The way I did this, is by adding in a static block, and then running a deferred task on the default queue. Is there a better way to have something calculated on startup?

Now, this deferred task performs a large amount of datastore operations. Sometimes, they time out. So I created a system where it retries on a timeout until it succeeds. However, when I start up the app engine, it immediately creates two of the deferred task. It also keeps retrying the tasks when they fail, despite the fact that I set DeferredTaskContext.setDoNotRetry(true);.

Honestly, the deferred tasks feel very finicky.

I just want to run a method that takes >5 minutes (probably longer as the data set grows).

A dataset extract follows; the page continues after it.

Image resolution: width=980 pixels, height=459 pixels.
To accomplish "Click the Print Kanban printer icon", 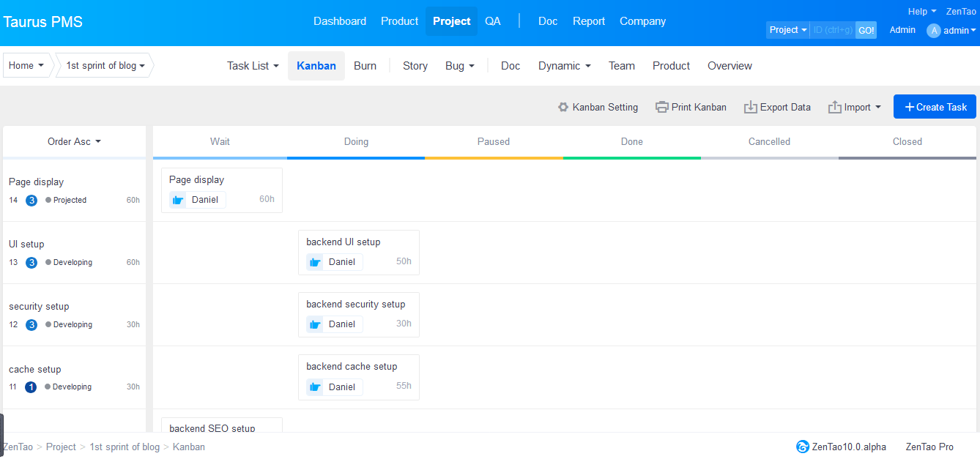I will click(662, 107).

I want to run this method on startup, and afterwards on a regular basis. How would you model this? My first thought was a cron job but they are limited in time. I would need a cron job that runs a deferred task, hope they don't pile up somehow or spawn duplicates or start retrying.

Thanks for the help and good day.

Dries

Dan McGrath
  • 41,220
  • 11
  • 99
  • 130
Dries De Rydt
  • 788
  • 4
  • 17
  • cron jobs have the same deadline as deferred tasks – Greg Dec 30 '15 at 10:00
  • 1
    How are you going to share/access this data (classifier) across instances. Remember each instance has it's own memory. So at the moment I would imagine you start this build each time an instance starts. Once processed can it be serialised to <1MB if not then you will then need to split the serialised entity and store it in chunks (in the datastore). A get from the datatstore is not much slower than memcache and is reliable. – Tim Hoffman Dec 30 '15 at 11:11
  • That is my main issue, it cannot easily be serialized in a single chunk in the datastore. so either way I will have to do some kind of batch operation. – Dries De Rydt Dec 30 '15 at 11:31
  • To avoid strict deadlines on "batch-y" operations (typically cron tasks, but queued tasks too), consider dispatching them to a module using manual scaling (or basic scaling), see https://cloud.google.com/appengine/docs/java/modules/ . – Alex Martelli Dec 30 '15 at 18:19

1 Answers1

1
  1. Your datastore operations should never time out. You need to fix this - most likely, by using cursors and setting the right batch size for your large queries.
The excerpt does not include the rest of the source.